The Australian Government, with input from the Office of the Commonwealth Ombudsman, has established new Student Redress Measures to address the large number of complaints about the former VET (Vocational Education and Training) FEE-HELP program.

This student loan scheme was the subject of a report by the Australian National Audit Office (ANAO) in December 2016, which responded to concerns about the scheme’s rapid expansion and low rates of completion. Stories about egregious education provider conduct were reported in the media, including stories of vulnerable Australians being signed-up to inappropriate education courses. The scheme was officially replaced by the VET Student Loans program on 1 January 2017.

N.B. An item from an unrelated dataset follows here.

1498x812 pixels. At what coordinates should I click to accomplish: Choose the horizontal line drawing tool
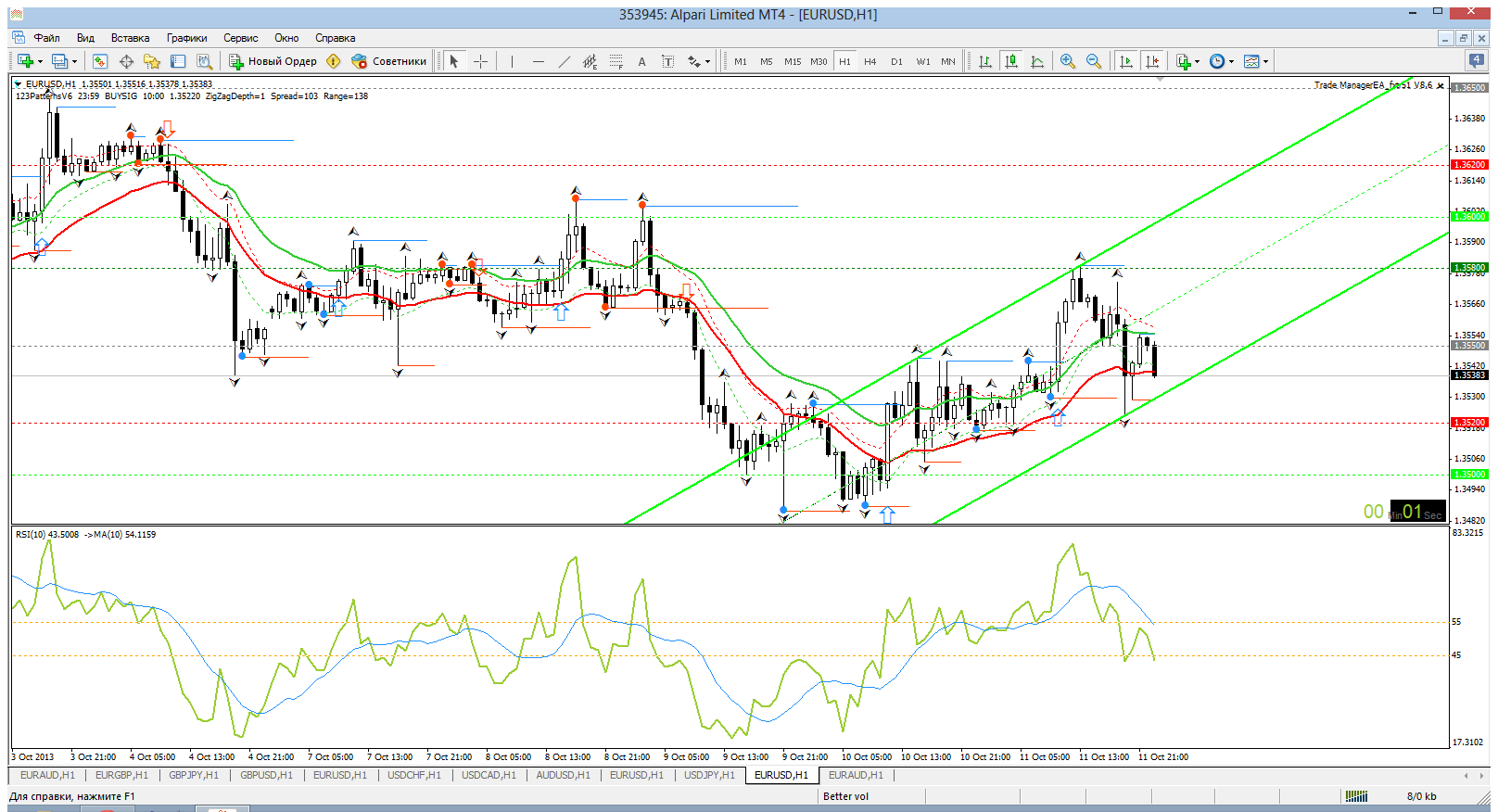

Many of the complaints the Office has received are from Australians surprised to discover that they have a debt, because they were unaware they had been enrolled in a course of study under the VET FEE-HELP program. Others knew that they had enrolled in a course of study, however their providers had not explained that they would incur a debt.

Complainants have described being approached by salespeople in a public place, and feeling pressured to enrol in a course of study. Some were offered inducements (including free iPads) to enrol, with no explanation of the debt they would incur.

We have also received a large number of complaints about VET providers that have ceased trading. This affected the Office’s ability to resolve these complaints as the previous legislation did not provide a viable remedy pathway. Since the new Student Redress Measures have been passed by the Australian Government, the Ombudsman can make recommendations to the Australian Department of Education and Training to re-credit individual debts.

The Office will assess over 5,000 complaints that were received since 1 July 2017 under the new measures. We expect that we will continue to receive more complaints about VET FEE-HELP debts as these new measures are communicated to the Australian public.

You can keep track of our progress in implementing the remedy by looking at our quarterly updates published on our website.